Opinião
Quantos pensam neles?
Percebemos agora, talvez como nunca, como os erros que permitem a miséria de uns podem fazer muito mal ao mundo todo. Mas às vezes, mesmo nestes dias, temos a sensação de que há facetas quase incorrigíveis.
Na verdade, o enorme drama dos milhares e milhares de refugiados, de todas as idades, enxotados pelas autoridades turcas para a fronteira com a Grécia, pouca atenção merece nos espaços noticiosos. Desde que há cerca de cinco anos começou o êxodo de milhões de pessoas para os portos de fronteiras de vários países europeus, que este nosso continente demonstrou uma grande incapacidade para lidar com o assunto. Também nessa altura ficou claro que a situação não poderia ser resolvida só aqui, com mais ou menos generosa integração, mais ou menos indesejável repressão. O investimento tinha e tem de ser feito a montante, no desenvolvimento básico e nas condições de vida das populações que tudo fazem para largar a miséria e procurarem as terras que lhes vão prometendo. Exato, nos países de origem, só lá se pode parar o êxodo e acabar com as vis oportunidades de negócio para quem transporta seres humanos para viagens de perigos e ilusões. Pois, a União Europeia fez um acordo de alívio de consciência com a Turquia, pagou bem, deu uma série de contrapartidas variadas e a Turquia aceitou receber muitos e muitos migrantes no seu território. Agora, por causa da questão síria, e não só, os acordos foram postos em causa e o Governo de Erdogan deu ordem de expulsão a todas essas pessoas. Só que a Grécia não as aceita e mandou-as regressar às suas terras de origem ou ficarem na dita Turquia.
A nós, incomoda-nos muito, consideramos compreensivelmente muito duro que nos imponham ficarmos em casa, em quarentena, para nossa defesa e dos outros. Agora imaginem o que sentirão e passarão os que ouvem ordens ao contrário, sendo-lhes dito que não têm direito a casa, só podem ficar na rua, na lama, com tempo variável, com pouca ou nenhuma comida e com nenhum conforto. E quanto tempo perdem as notícias das televisões de todo o mundo com esse drama? São dezenas de milhares de refugiados que se espalham por ilhas várias no mar Egeu. Cavam-se divisões entre a Grécia e a Turquia, entre a direita e a esquerda gregas - para lá de algumas aproximações de Tsipras às posições do primeiro-ministro Mitsokatis - mas quem paga, claro, são milhares de pessoas sem país, sem casa, sem nada. Uns são refugiados políticos e outros económicos? Pois, seguramente. Seres humanos em condições desgraçadas, isso são, seguramente: a ONU e o seu secretário-geral terão aqui um papel cada vez mais importante, principalmente, nos tais países de origem destas pessoas. E a ONU, com o seu Alto Comissariado para os Refugiados, cargo que António Guterres - personalidade de tão grande e tão sólida formação humanista - tão bem exerceu tem de ser liderante nos tempos que vamos atravessar. E liderante, também, e muito, na condução política. Sabe-se como a UE está falha e fraca. Esperemos que recupere e depressa.
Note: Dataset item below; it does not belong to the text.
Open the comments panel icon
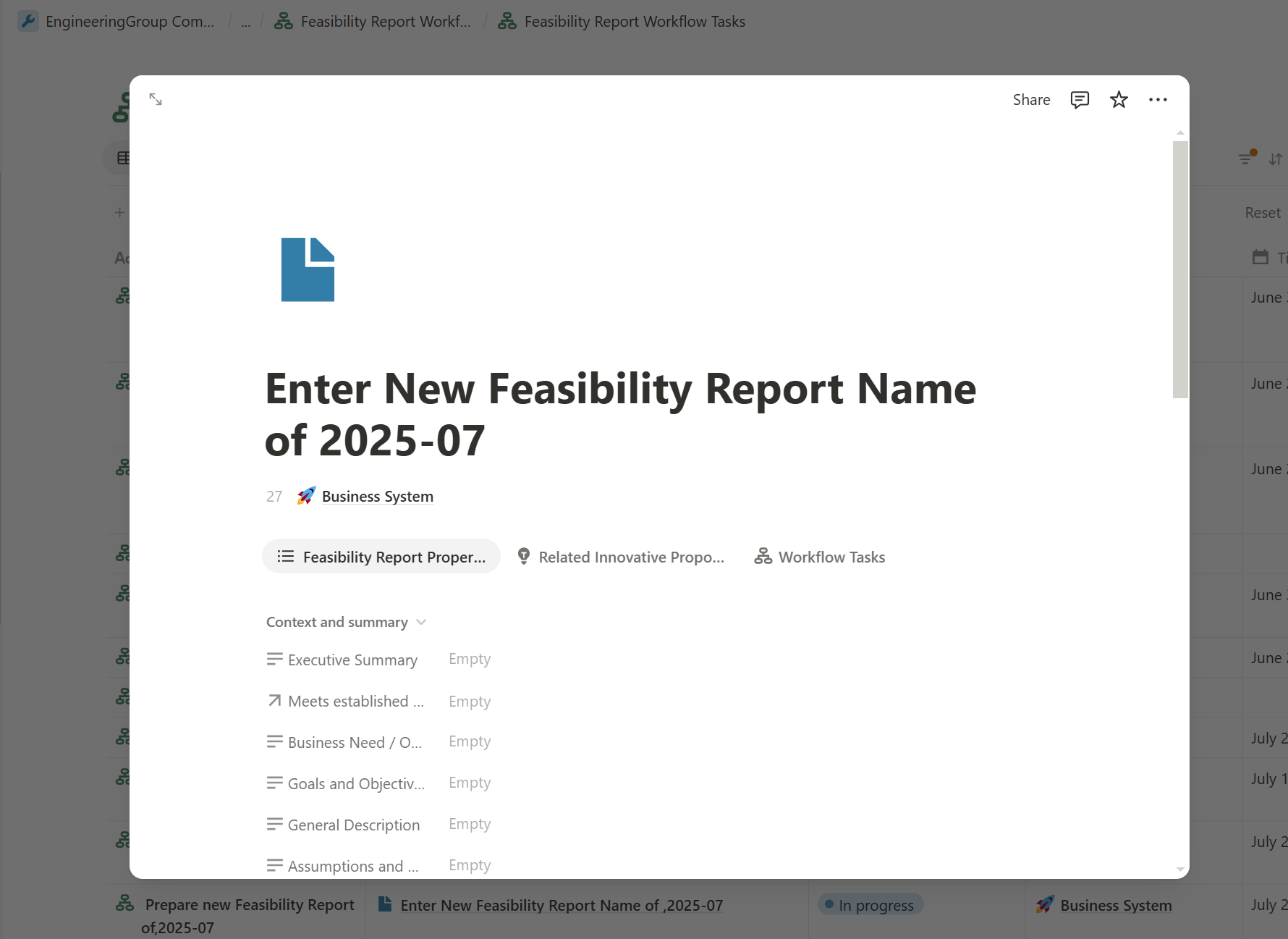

Mas o novo ciclo do mundo que, se Deus quiser, se seguirá, vai exigir uma grande aliança entre o secretário-geral da ONU, o Papa Francisco e os chefes das outras mais importantes Igrejas. Todos terão notado a força brutal daquela imagem do Papa, sozinho, na Praça de São Pedro. Aquela imagem, aquelas palavras, aquele silêncio, tudo, tudo naqueles momentos, teve força para mobilizar um mundo inteiro.
Na verdade, o que se seguirá não será gerível por qualquer modelo existente até aqui. A Ordem Mundial que existia acabou. Uma nova organização sairá dos enormes estragos de tudo o que está a acontecer.
A verdade é que, tal como se esqueceu a questão dos refugiados quando em maio de 2016 a Turquia e a UE assinaram o tal acordo, agora, apesar do drama que representa, ele continua a merecer pouca atenção. Só mereceria se tivesse impacto à escala global. Isso é que impressiona. Vamos aprender a colocar-nos no lugar dos outros, ou não? Vamos aprender a mudar prioridades? A ciência é essencial para o desenvolvimento sustentável, mas é -o tanto mais quanto for posta ao serviço do ser humano mais do que a incrementar o poder dos Estados.
Nessa Nova Ordem, os defensores do isolacionismo poderão ser tentados a insistir no egoísmo. A generalidade da população mundial terá de lhes demonstrar que um conceito passou a ser intelectualmente impossível e o outro moralmente inaceitável.